As factory jobs and office jobs have disappeared here because they have gone overseas, (and many more are leaving here all the time,) individuals have had to adjust and swim, or they would sink. In my father's time, men used to go into a job and have it for their entire life. They could depend on it. Now, nobody can
depend on anything much. They have often had to turn to service industry jobs which don't pay very well. Their standard of living drops. That makes people suffer, and it also makes some become more resilient. It makes many people here afraid, too. You will find the same thing may happen in China some day if companies begin to pull out and go where they will be able to pay even cheaper wages.
It is a great pity, but I suppose there is some larger wisdom in it.
Eventually there probably won't be any place left where wages can be so very, very cheap. Eventually there may be legally upheld international standards regarding job safety, preservation of environment and guaranteed minimum living wages and standards around the world. Eventually there may a gold standard again, to which all currencies are pegged. Then there will be no more currency speculating and the world's economies will become much more stable. Eventually there will be many things. We live now.
The whole world is going through great readjustments during our years. There is
more and more to come, so try to learn how to land on your feet. Try not to have debts. If things suddenly go bad for you it is surprising how small an amount of money owed can cause great trouble. Ben and I learned that, and now we stay as debt-free as possible. I believe your old people know that, but many will
try to sell to the young ones on the basis of little down, and low interest. Be
very careful of this because trouble comes when world conditions cause interest
rates to have to raised again. Then many people lose homes, or cars. Sadly enough, that is the time to pick up bargains. I myself don't have the heart for it. I'd rather live another way, which is by being content with what we have and
not needing the latest things or to keep up with others, or to show off to them
.
Try "not to carry all your eggs in one basket." Try to have "more than one string to your bow." I hope you enjoy these very pertinent sayings. :-) I guess you know the first one means not to have all the places your money comes from be
only one. The second means, of course, to be able to do more than one thing, so
that if you lose that one thing you can change over to do another.

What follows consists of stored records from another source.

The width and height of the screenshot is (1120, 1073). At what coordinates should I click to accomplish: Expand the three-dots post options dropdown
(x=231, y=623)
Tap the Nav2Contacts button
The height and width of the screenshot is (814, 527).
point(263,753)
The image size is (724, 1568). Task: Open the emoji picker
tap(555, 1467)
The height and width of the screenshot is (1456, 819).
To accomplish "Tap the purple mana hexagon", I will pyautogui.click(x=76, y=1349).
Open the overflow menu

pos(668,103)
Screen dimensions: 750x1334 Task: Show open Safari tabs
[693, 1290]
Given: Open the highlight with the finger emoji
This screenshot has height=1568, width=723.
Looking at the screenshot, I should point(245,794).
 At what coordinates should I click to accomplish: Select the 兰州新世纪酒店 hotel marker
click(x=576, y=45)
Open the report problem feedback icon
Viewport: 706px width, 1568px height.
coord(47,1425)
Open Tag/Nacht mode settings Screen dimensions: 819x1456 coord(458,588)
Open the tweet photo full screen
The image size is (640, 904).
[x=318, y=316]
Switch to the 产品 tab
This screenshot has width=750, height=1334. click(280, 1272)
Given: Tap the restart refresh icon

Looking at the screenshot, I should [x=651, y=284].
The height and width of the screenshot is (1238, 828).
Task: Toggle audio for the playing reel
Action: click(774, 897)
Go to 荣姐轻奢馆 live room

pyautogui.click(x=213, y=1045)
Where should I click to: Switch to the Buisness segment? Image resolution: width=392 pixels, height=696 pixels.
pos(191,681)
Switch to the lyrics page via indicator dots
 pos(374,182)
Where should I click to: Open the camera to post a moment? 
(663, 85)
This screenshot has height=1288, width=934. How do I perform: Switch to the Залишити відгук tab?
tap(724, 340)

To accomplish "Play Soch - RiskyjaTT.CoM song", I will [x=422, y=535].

Back to a little English lesson for you both, Helen and Laozhang: please notice
that capital letters must be used wherever they belong throughout a whole post,
from beginning to end, and not be forgotten when you become tired near the end.
:-)
Probably you are right about Chinese people not thinking that a child can understand. That was the old way here once, too. This may be because of many troubles in the past century in China. Troubles that caused splits in families, and so
much difficulty that the old ways were still left in place. I think you will find that what children hear, even when they can't speak yet themselves, is important. The good they hear from babyhood onward will help their character. The gossip and back-biting they hear will make them unable to trust others and may also cause them to get these very bad habits themselves.
They are such bad habits because they are so hurtful and also because they dampend the joy in hearts, including in the heart of the one who does it. They cut trust between people. They are extremely disunifying. Other people, even those
who listen or take part often quietly think -- "if they can say that about him,
what do they say about me when I'm not around?" So be careful of the kind of diet of adult conversation your children are exposed to!
Well, I have replied to you two via a root post because I think others will also
be interested in these economic, social and child-raising topics. I hope I'm right. I was also glad to see that you understood that there was also a pretty good look at a Western family's ways and some other ways of the West through that
kind of post. I think it gives you valuable background understanding and it's
easier to convey the way I have done through my stories and examples than it is
just to try to describe the culture by itself.
Thank you both for replying and letting me know how my post was received by you.
It helped me very much to know that I'm not perceived as boasting. I really don't think boasting is part of my personality and I abhor it. I wouldn't want to be perceived that way. If I were I would need to change my style of writing here. So thank you very much for your response.